Carlos Vieira, a carpenter in São Paulo, hoped runaway inflation was consigned to Brazil’s past.
Now, with the cost of his materials doubling in just three years, he fears those days are back. “Since I set up the workshop in 1998, I’ve never seen anything like this . . . There have always been ups and downs, but now we’re suffering from this crisis and the one before,” the 57-year-old said, referring to the Ukraine war and the pandemic.
At 12 per cent, annual inflation in Brazil is now at an almost two-decade high. Triggered by the surge in global food and fuel costs, officials are increasingly concerned that price pressures are becoming entrenched across the economy.
Roberto Campos Neto, central bank governor, told reporters in April that a sharp rise in the cost of items such as clothing and eating out in recent months “came as a big surprise”.
Inflation is nowhere near as bad as it was in the 1980s and 1990s, when supermarkets would remark prices twice a day to keep pace with the rising prices. After surging to a record 4,500 per cent in the year to June 1994, measures ranging from the introduction of a new currency, the real, to granting the central bank independence, helped bring price pressures under control.
But the spectre of Brazilian hyperinflation was never entirely banished. Many contracts — covering everything from rented accommodation to the supply of raw materials — still contain automatic adjustments, a legacy of the times where prices and wages routinely rose by between 30 and 40 per cent a month.
Some contracts, such as those for rents as well as telephone and electricity charges, use the alternative measure of wholesale inflation, which at 15 per cent is significantly higher than the consumer price index.
The wholesale measure, which is weighted towards producer prices, was above 40 per cent for much of last year, putting pressure on businesses such as Viera’s carpentry workshop. He said his margins had been squeezed by almost a third over the past three years.
The prevalence of these inflation-linked contracts is hampering efforts by the Brazilian central bank to bring inflation under control and raises the risk of prices spiralling. Alessandra Ribeiro, economist at Tendências, a consultancy in São Paulo, said: “The battle is that much harder and the central bank has to be more aggressive.”

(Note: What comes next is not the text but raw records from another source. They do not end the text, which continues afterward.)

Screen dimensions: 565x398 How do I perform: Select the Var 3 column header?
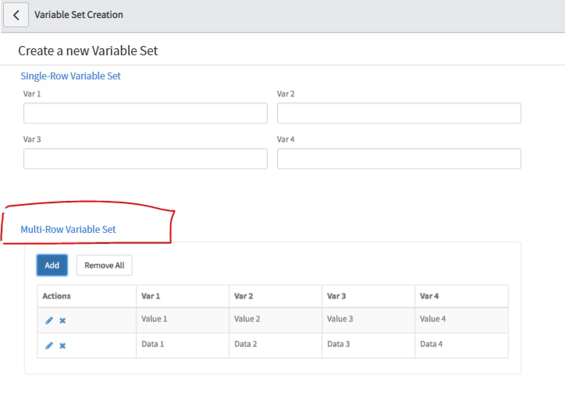[368, 296]
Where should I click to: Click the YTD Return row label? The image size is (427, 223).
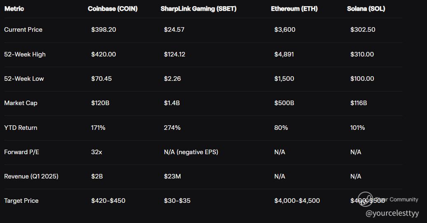[x=21, y=128]
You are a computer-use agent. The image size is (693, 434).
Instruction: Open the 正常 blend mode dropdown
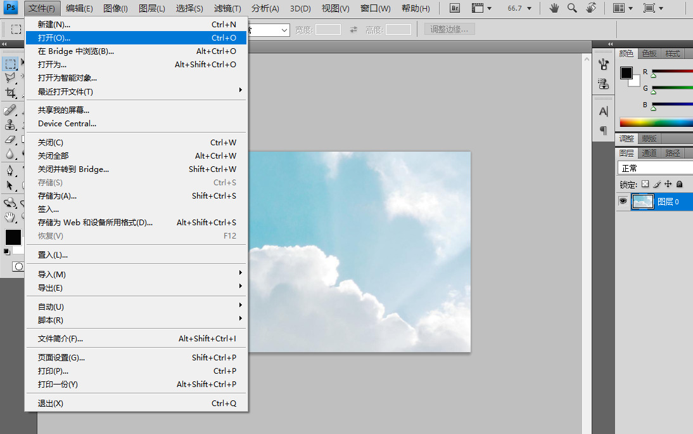(655, 168)
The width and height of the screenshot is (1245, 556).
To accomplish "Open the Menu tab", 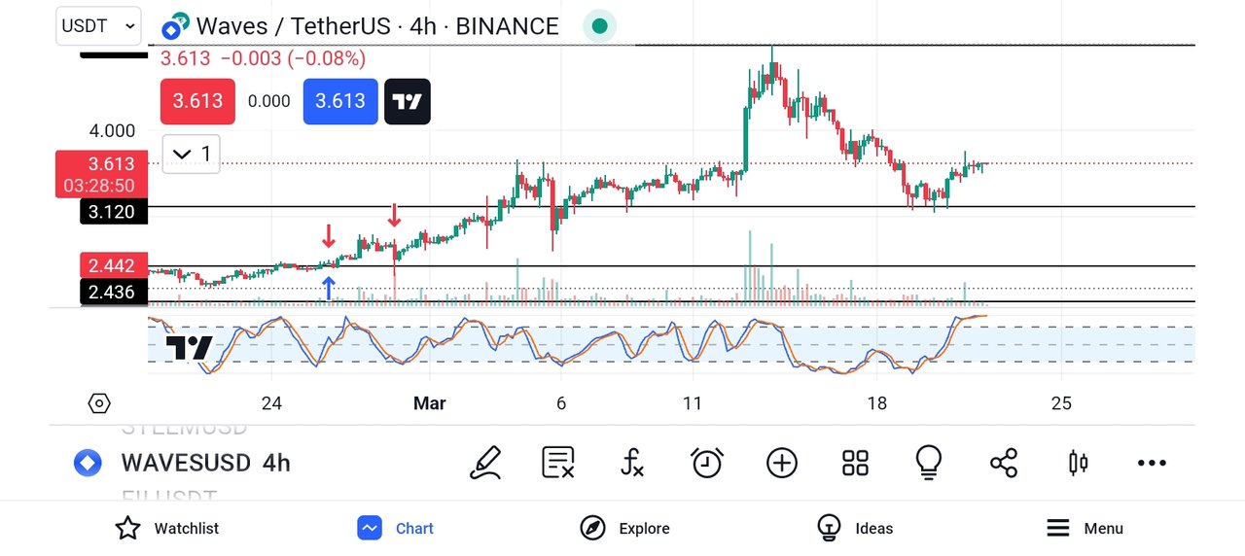I will click(1085, 528).
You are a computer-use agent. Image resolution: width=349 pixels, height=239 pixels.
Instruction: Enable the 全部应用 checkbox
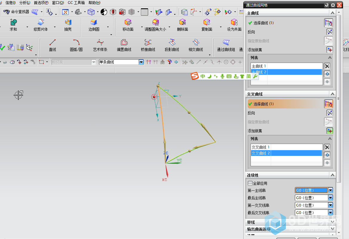(250, 183)
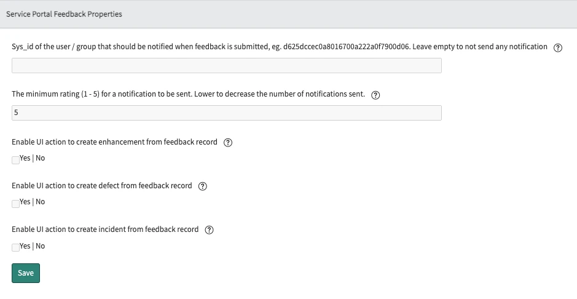Click the create enhancement property label text
The image size is (577, 299).
click(x=114, y=142)
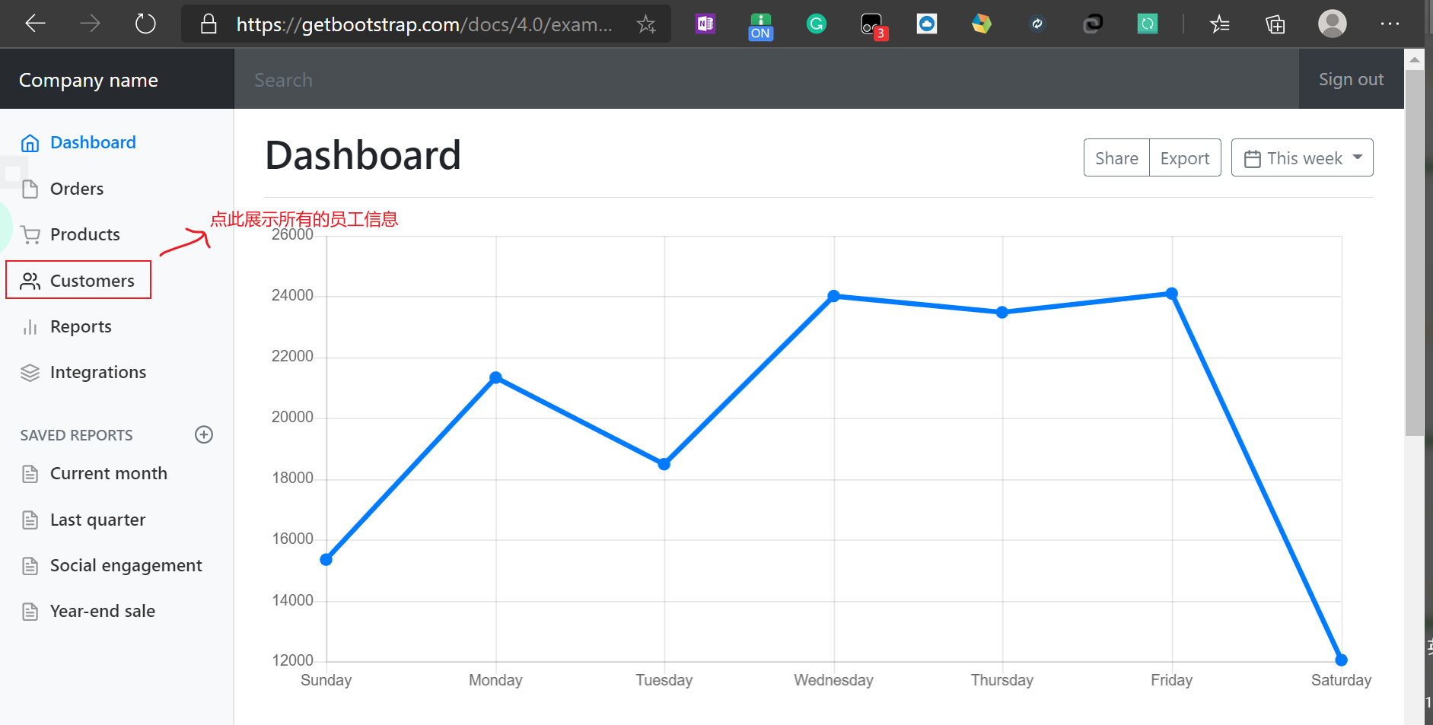This screenshot has width=1433, height=725.
Task: Click the Share button
Action: click(1116, 157)
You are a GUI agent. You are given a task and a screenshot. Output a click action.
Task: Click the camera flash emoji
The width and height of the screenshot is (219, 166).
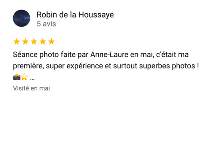(x=17, y=77)
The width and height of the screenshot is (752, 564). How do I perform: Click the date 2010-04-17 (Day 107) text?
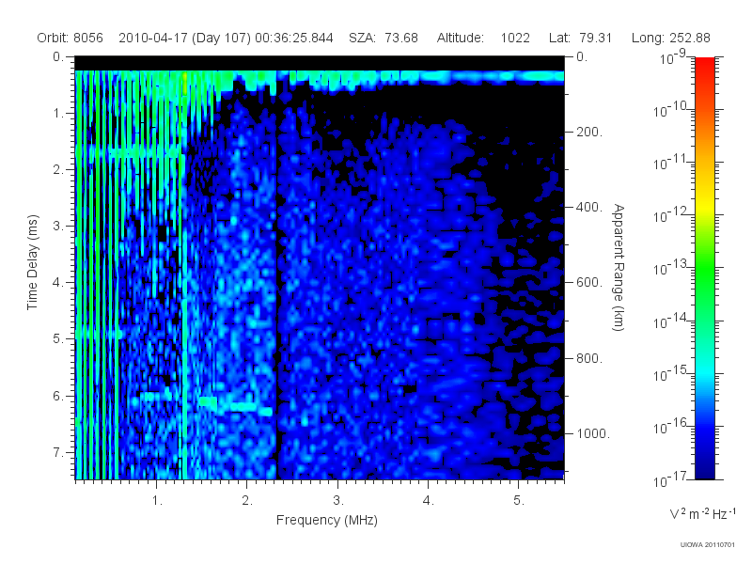coord(184,38)
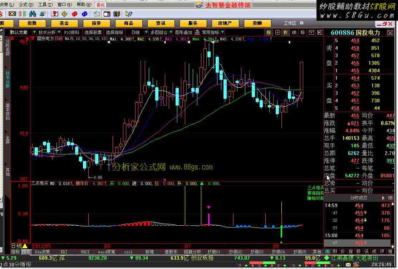Toggle the 权 adjustment button above chart
The image size is (398, 269).
286,32
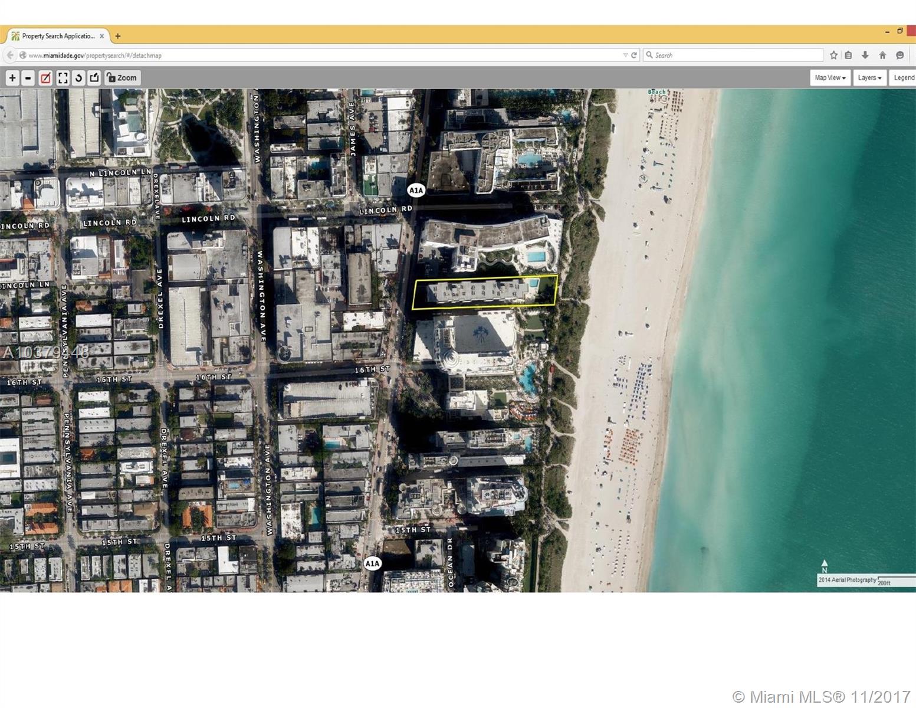
Task: Expand the Layers dropdown
Action: 869,78
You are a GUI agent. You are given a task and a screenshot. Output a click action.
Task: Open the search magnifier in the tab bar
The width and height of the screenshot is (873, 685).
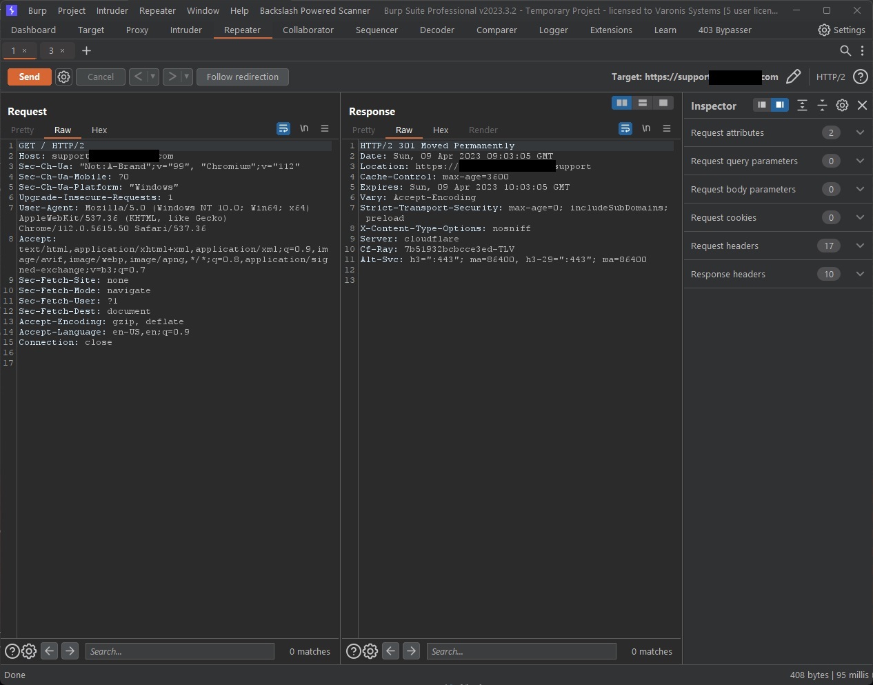845,50
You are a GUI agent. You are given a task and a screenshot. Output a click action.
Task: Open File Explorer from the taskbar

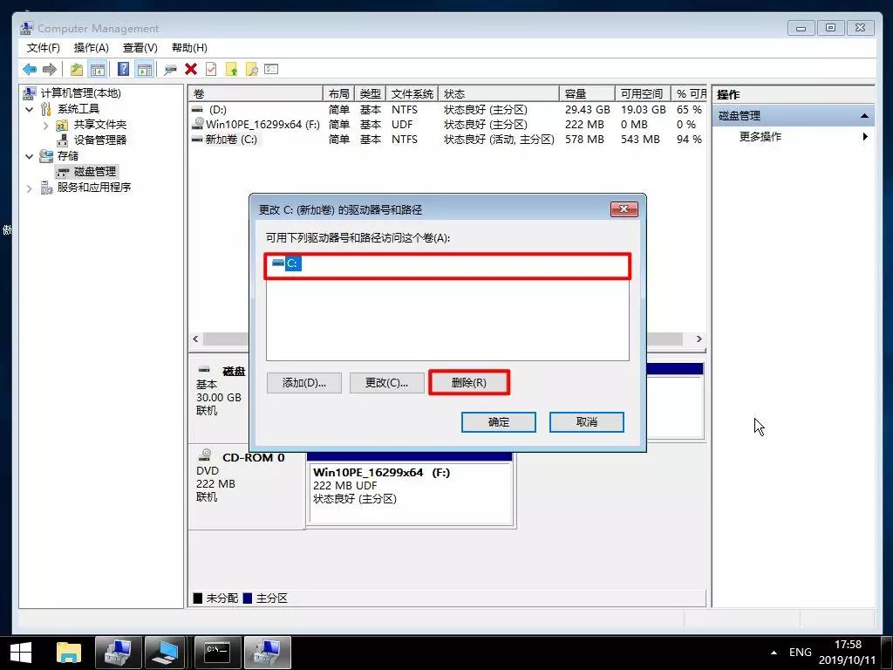(x=68, y=652)
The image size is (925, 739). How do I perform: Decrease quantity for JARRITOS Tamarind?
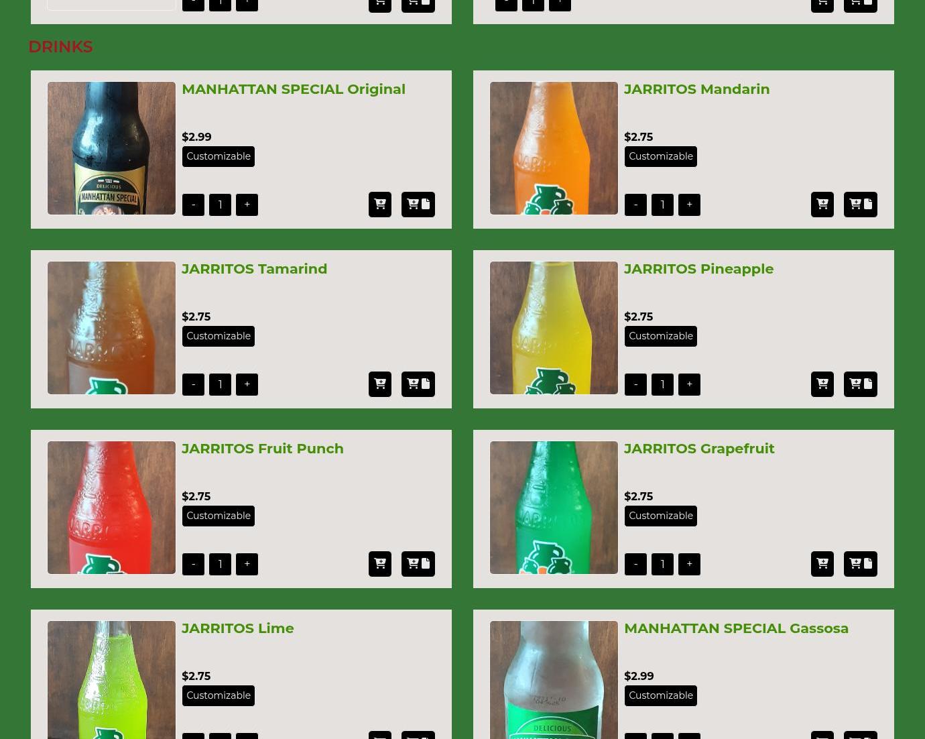(x=193, y=384)
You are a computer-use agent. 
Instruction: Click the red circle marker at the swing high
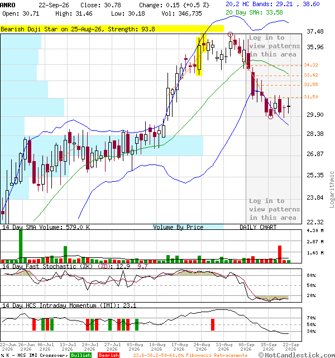pos(230,35)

Banishing inflation was a battle that, until recently, the central bank seemed to have won. Brazil’s policymakers, who were early adopters of inflation targeting, had won enough credibility to cut the benchmark Selic rate to just 2 per cent in 2020. That trend is now in reverse.
The Selic has been raised 10 times since March last year to 12.75 per cent. An 11th rise is expected to take the rate to 13.25 per cent next month.
To make matters worse, the central bank’s increases threaten to choke off demand and trigger a recession. Growth is already anaemic and there is a high prospect of a serious bout of stagflation, where inflation soars and output stagnates. Output this year is predicted to grow just 0.7 per cent, according to a central bank survey of market economists. The prediction for next year is barely any better, at just 1 per cent.
Meanwhile, moves by their US counterparts look set to place monetary policymakers in Brazil in a bind where they can do little to put growth back on track. While the real has strengthened against the dollar this year, rate rises from the Federal Reserve in the coming quarters threaten to undermine those gains.
In such a climate, cutting rates risks a fall in the currency, raising the cost of imports and leading investors to ditch assets.
“At some point central banks [in the region] will have to cut rates,” said Alberto Ramos, head of Latin American economic research at Goldman Sachs in New York. “But some time in 2023 the [Fed] is going to be in full hiking mode. It’s going to be very difficult for those central banks to cut while the Fed is hiking.”
While Brazil’s problems are exacerbated by its history of high inflation, they are not unique. Prices are rising fast across emerging markets at an average annual rate of almost 14 per cent, twice that of advanced economies. Argentina’s headline inflation is running at close to 60 per cent a year.
The pain is particularly acute for poorer people, who spend a relatively large part of their income on food and are exposed to sharp rises for products such as household fuels used for cooking and heating, which are up by more than 30 per cent in Brazil.
Higher energy prices have also sparked unrest. In March, Brazil’s government hastily cut fuel taxes after lorry drivers staged the latest in a series of protests at rising diesel prices, blocking highways with burning tyres.
“There is absolutely no doubt that inflation is a tax, and a socially regressive tax, that disproportionately affects low-income households,” said Ramos. “It is a serious problem everywhere in Latin America.”